President of Faculty for Israeli-Palestinian Peace International
- In office ?–?

Personal details
- Born: Beersheba, Mandatory Palestine
- Died: Hadassah Medical Center, Jerusalem
- Spouse: Nirmeen Kharma
- Children: Sayf, Wasseem, and Ali
- Occupation: Psychiatrist, human rights activist
- Known for: Founding the Gaza Community Mental Health Programme, advocating for the mental health of Palestinians, working towards Israeli-Palestinian peace
- Awards: Martin Ennals Award for Human Rights Defenders (1998), Olof Palme Prize (2010), Physicians for Human Rights Awards

= Eyad al-Sarraj =

Palestinian psychiatrist (1944–2013)

Eyad El-Sarraj (إياد السراج; 27 April 1944 − 17 December 2013) was a Palestinian psychiatrist. He was a consultant to the Palestinian delegation at the Camp David 2000 Summit, a recipient of the Physicians for Human Rights Awards and featured in Army of Roses, a book about Palestinian female suicide bombers by journalist Barbara Victor. In the Palestinian elections of 2006, he headed the Wa'ad list. He died in 2013.

==Early life and education==
Eyad El-Sarraj was born in Beersheba, Mandatory Palestine to a Palestinian Arab Muslim family. His family fled to the Gaza Strip as refugees in 1948, when he was four years old, following the creation of the State of Israel.

In the 1970s, he pursued medical studies at the University of Alexandria in Egypt, later continuing his education in the United Kingdom. He graduated with a Master’s degree from the Institute of Psychiatry at King’s College London. Upon returning from London in 1977; he became the Gaza Strip’s first psychiatrist.

==Career==
Al-Sarah spoke out against the human rights violations and use of torture by the Palestinian Authority, which led to his arrest in 1995.

Al-Sarraj wrote a personal reflection in 1997 about "Why We Have Become Suicide Bombers: Understanding Palestinian Terror" in which he delineated several factors including living "under Israeli occupation." Among other things, he wrote, it means travel restrictions, having an undefined nationality, being asked to spy on your family, dealing with checkpoints, being belittled and seeing the prophet being humiliated.

Al-Sarraj was concerned about the "mental health damage caused by political oppression and challenged both Israeli and Palestinian abuses", having been imprisoned at various times by both Israel and by Yasser Arafat's Palestinian Authority.

On 29 June 2009, Al-Sarraj appeared before the United Nations Fact Finding Mission on the Gaza Conflict. He appeared as a witness on behalf of the "Gaza Community Mental Health Programme" stating that 20% of the children in Gaza suffered from posttraumatic stress disorder (PTSD).

The "Gaza Community Mental Health Programme" (GCMHP) was founded by al-Sarraj, and has 40 members on staff.

El-Sarraj was President of Faculty for Israeli-Palestinian Peace International, and a member of many other health organizations.

In November 1998 El Sarraj was awarded the Martin Ennals Award for Human Rights Defenders.
El-Sarraj also received the Olof Palme Prize in 2010 for his "self-sacrificing and indefatigable struggle for common sense, reconciliation and peace between Palestine and Israel".

"I am proud and happy to receive this prize, but I consider that the real heroes are the victims of violence, torture and war… This prize gives me hope and encourages me to continue to fight to defend those whose rights have been abused, and to work for justice and peace," El-Sarraj said after receiving the award.

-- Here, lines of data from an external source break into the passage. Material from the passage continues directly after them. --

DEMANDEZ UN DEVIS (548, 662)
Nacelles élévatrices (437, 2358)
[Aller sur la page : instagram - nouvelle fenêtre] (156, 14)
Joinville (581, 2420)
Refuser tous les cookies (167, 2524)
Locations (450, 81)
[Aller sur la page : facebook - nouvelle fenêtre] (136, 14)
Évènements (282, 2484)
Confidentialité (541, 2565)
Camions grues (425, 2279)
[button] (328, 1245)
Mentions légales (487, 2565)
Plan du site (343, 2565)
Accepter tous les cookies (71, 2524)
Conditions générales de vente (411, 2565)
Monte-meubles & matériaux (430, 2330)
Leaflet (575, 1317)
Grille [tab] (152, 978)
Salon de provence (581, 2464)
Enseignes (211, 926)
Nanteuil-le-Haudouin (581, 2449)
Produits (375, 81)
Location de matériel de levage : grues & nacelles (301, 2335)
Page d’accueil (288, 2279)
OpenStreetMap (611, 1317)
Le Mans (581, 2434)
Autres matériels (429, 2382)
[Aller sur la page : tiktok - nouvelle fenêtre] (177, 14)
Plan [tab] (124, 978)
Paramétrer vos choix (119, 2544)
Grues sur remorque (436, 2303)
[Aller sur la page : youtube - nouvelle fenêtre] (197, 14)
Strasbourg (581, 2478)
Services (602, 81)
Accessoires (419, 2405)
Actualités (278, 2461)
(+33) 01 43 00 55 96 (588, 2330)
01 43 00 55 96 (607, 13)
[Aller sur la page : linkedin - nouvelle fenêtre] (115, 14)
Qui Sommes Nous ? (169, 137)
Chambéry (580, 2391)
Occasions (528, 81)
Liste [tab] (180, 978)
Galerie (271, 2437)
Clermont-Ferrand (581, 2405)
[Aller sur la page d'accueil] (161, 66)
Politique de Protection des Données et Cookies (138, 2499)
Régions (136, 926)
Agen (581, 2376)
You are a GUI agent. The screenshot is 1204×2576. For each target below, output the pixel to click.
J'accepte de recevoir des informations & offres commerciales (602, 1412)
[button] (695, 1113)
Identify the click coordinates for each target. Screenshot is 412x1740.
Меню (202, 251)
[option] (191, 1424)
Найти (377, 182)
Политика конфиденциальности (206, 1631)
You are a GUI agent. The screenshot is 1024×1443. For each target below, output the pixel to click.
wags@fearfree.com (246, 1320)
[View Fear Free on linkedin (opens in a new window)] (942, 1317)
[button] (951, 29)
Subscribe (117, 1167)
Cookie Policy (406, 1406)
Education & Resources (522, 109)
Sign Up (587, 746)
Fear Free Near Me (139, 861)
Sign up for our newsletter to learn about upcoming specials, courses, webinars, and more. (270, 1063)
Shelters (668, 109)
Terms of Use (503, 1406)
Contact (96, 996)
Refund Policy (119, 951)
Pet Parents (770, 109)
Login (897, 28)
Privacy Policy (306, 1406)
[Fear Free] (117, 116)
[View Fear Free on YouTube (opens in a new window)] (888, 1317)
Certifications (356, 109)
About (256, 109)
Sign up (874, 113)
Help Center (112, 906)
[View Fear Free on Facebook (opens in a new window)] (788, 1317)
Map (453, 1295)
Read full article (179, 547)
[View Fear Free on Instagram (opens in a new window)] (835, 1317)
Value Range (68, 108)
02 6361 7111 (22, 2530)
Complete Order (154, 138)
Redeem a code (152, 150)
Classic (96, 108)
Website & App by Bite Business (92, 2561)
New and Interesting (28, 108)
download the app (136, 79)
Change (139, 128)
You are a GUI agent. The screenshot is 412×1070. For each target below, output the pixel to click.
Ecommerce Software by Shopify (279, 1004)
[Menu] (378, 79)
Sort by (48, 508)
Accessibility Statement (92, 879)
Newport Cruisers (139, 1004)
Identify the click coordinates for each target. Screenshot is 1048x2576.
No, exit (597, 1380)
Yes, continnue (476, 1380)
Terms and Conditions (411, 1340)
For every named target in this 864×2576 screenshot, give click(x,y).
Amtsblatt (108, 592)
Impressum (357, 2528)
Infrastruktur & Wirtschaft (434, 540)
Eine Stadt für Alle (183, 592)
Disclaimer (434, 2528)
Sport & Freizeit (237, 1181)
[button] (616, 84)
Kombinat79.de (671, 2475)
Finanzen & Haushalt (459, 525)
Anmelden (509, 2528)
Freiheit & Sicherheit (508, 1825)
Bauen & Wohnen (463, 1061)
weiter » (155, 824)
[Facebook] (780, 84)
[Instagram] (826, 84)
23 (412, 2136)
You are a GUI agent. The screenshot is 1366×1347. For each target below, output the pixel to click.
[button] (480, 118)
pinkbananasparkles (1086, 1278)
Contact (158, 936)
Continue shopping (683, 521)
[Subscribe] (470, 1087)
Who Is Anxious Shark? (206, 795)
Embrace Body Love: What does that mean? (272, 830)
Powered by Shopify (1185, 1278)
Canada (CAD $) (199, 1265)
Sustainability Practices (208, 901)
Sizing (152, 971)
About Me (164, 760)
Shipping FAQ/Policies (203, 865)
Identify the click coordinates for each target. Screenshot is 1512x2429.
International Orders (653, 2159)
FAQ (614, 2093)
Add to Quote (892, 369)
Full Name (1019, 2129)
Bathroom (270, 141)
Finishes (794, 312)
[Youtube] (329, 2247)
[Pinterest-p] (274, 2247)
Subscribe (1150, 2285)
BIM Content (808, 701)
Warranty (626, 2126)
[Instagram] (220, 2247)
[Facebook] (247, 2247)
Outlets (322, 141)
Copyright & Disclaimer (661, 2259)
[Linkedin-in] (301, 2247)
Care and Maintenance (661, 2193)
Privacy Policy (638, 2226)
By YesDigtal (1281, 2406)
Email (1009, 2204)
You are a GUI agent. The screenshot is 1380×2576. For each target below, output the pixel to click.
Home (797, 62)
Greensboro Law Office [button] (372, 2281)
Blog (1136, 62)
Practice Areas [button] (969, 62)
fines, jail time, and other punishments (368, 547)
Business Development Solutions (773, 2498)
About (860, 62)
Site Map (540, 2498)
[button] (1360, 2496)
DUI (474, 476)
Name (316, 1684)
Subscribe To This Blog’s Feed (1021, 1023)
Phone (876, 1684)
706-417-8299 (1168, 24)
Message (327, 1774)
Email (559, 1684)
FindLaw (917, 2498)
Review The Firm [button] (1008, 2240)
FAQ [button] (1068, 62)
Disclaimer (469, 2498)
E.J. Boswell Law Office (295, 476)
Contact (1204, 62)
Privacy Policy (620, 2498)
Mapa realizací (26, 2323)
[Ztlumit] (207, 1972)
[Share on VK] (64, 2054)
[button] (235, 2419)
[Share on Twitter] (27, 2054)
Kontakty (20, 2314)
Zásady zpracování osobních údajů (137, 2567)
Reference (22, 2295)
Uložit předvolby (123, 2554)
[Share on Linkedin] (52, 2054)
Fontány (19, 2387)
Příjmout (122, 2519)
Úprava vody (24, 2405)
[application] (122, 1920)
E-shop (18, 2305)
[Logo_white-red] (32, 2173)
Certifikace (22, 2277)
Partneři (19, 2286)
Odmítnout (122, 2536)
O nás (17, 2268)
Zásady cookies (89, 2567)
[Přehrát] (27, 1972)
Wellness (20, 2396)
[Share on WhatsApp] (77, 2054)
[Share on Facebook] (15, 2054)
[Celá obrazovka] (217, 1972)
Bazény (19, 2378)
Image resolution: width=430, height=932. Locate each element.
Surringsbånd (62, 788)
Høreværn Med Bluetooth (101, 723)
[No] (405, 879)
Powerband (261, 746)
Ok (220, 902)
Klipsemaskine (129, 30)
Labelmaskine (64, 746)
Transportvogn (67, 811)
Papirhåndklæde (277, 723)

In 2004, Al-Sarraj was one of a group of Israeli and Palestinian academics who founded the National Coalition for Justice and Democracy, a Palestinian electoral list and political party that took part in the 2006 Palestinian legislative election.

The party won 1806 votes, which amounted to 0.18% of the popular vote.

==Personal life==
During his time in Britain, he married an English woman, with whom he had two sons, Ahmed-Saif and Waseem. The couple later divorced. In 2004, Dr Sarraj remarried in Gaza.

Al-Sarraj was diagnosed with multiple myeloma in 2006. He went through stem cell transplantation. However, he had a relapse in 2013; and sought medical treatment at Hadassah Hospital Medical Center in Israel. He died on 18 December 2013. He was survived by his wife, Nirmeen; their son, Ali, aged seven; and his two sons from his first marriage.